TEXT EXCERPT:
........
A Heartbreaking Work of Staggering Genius (D. Eggers)
Ah, a Talented New Writer! An autobiography of one such genius! What privilege! What happenstance!
I have rarely had such a mixed impression of a book as with this particular one. Dave Eggers is an excellent writer: he has a wonderful voice, attention to the humanity that is happening around him. Still, I found myself deeply dissatisfied, and I had a hard time accepting why at first.
Reading on, things became clearer. The human material that weaves the book is staggering, indeed. The story, for the most part, tries to describe the author’s family. Ravaged by the sudden loss of both parents due to cancer, the young women and men have to find a life somewhere.
Dave has the strangest lot, deciding to keep living with his younger brother, Toph, barely a teenager. The two form this weird duo, a forming man and a child living together without supervision; roommates, for the most part, except where the older performs the ritual function of parent to the younger. Odd to look at, because the younger seems for the most part (again) the more adult of the two.
........
DATA BELOW:
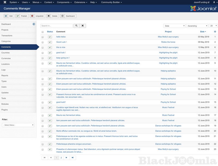Open the Date sort field dropdown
........
According to the book review, what caused the sudden loss of both parents?

TASK ANSWER:
Cancer.